05.06.2019
Die Brexit-Verhandlungen in Großbritannien sind derzeit faktisch zum Erliegen gekommen. Die Diskussion um den Austritt der Briten aus der europäischen Union zieht sich seit bald drei Jahren hin. Eine Lösung jenseits eines No-Deal-Szenarios ist derzeit nicht in Sicht. Dabei drängt sich die Frage auf, inwieweit diese politische Unsicherheit Auswirkungen auf den M&A Transaktionsmarkt in Großbritannien, der Europäischen Union und Deutschland im Speziellen hat. Welche Veränderungen und Entwicklungen sind bei Investitionen von und nach Großbritannien und Deutschland feststellbar und welche Risiken und Chancen ergeben sich dadurch?

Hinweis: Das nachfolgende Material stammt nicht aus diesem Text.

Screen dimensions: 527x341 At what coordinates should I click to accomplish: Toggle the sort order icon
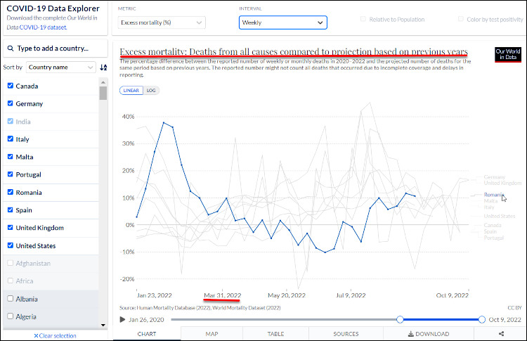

Im Folgenden wird die historische Entwicklung der M&A-Transaktionen seit dem Referendum 2016 aufgezeigt, um auf dieser Grundlage Risiken, aber auch Chancen für grenzüberschreitende Investitionen von und nach Großbritannien aufzuzeigen
Nach dem Ausstieg Großbritanniens aus der EU im Jahr 2016 erlebte der britische M&A-Markt nach dem Referendum einen deutlichen Einbruch. Aktuell laufende Transaktionen wurden zunächst eingefroren und analysiert. Zudem wurde versucht, mögliche Konsequenzen des Referendums auf M&A-Transaktionen abzuschätzen.In den darauffolgenden Jahren 2017 und 2018 erholte sich der M&A-Markt in UK relativ schnell. Der Großteil der Unternehmen ist wieder zur Normalität zurückgekehrt und hat seine M&A-Aktivitäten in den meisten Fällen fortgesetzt. Das Interesse von Investoren an UK-Unternehmen mit der Intention einen leichteren Zugang zum UK-Markt zu erhalten, das eigene Portfolio zu modifizieren und Wettbewerber aus dem UK-Markt zu verdrängen, wurde durch den Brexit nicht eingetrübt. Zudem bestand ein großes Interesse von nordamerikanischen Investoren: Da das Pfund im Vergleich zu vielen Währungen, einschließlich des US-Dollar, 2018 aufgrund des Brexits auf nahezu historischen Tiefstständen gehandelt wurde, bot Großbritannien die Möglichkeit, in einen attraktiven langfristigen Markt zu einem angemessenen Preis zu investieren.Im ersten Quartal 2019 ist der M&A-Markt in Großbritannien jedoch erneut eingebrochen und zum Stillstand gekommen, was wohl auch mit der politischen Situation in Großbritannien und dem immer wahrscheinlicher werdenden No-Deal-Austritt Großbritanniens aus der EU und den darauf folgenden unabsehbaren Folgen für die Wirtschaftswelt im Zusammenhang steht. Die mit dem Brexit verbundene Unsicherheit hat in den vergangenen Monaten die Investitionstätigkeit in das Vereinigte Königreich jedoch nachhaltig belastet und zu einem empfindlichen Rückgang von Transaktionen geführt. Das Deal-Volumen in UK in Q1 2019 betrug nur noch 35,2 Milliarden Dollar - der niedrigste Wert seit dem EU-Referendum im Juni 2016. Im ersten Quartal (Q1) 2019 lagen die Investitionen nach Großbritannien mit GBP 20,2 Milliarden, aufgeteilt auf 89 Transaktionen, auf einem historisch niedrigen Stand. Bei den größten M&A-Transaktionen kamen die Bieter dreimal aus den USA und je einmal aus Kanada und Großbritannien selbst. Europäische und auch deutsche Investoren halten sich zur Zeit sehr stark bei Investments in Großbritannien zurück. Unser Eindruck ist ebenfalls, dass zur Zeit kaum deutsche Unternehmen in Großbritannien investieren, da sie die große rechtliche Unsicherheit spüren und in dieser Situation lieber abwarten.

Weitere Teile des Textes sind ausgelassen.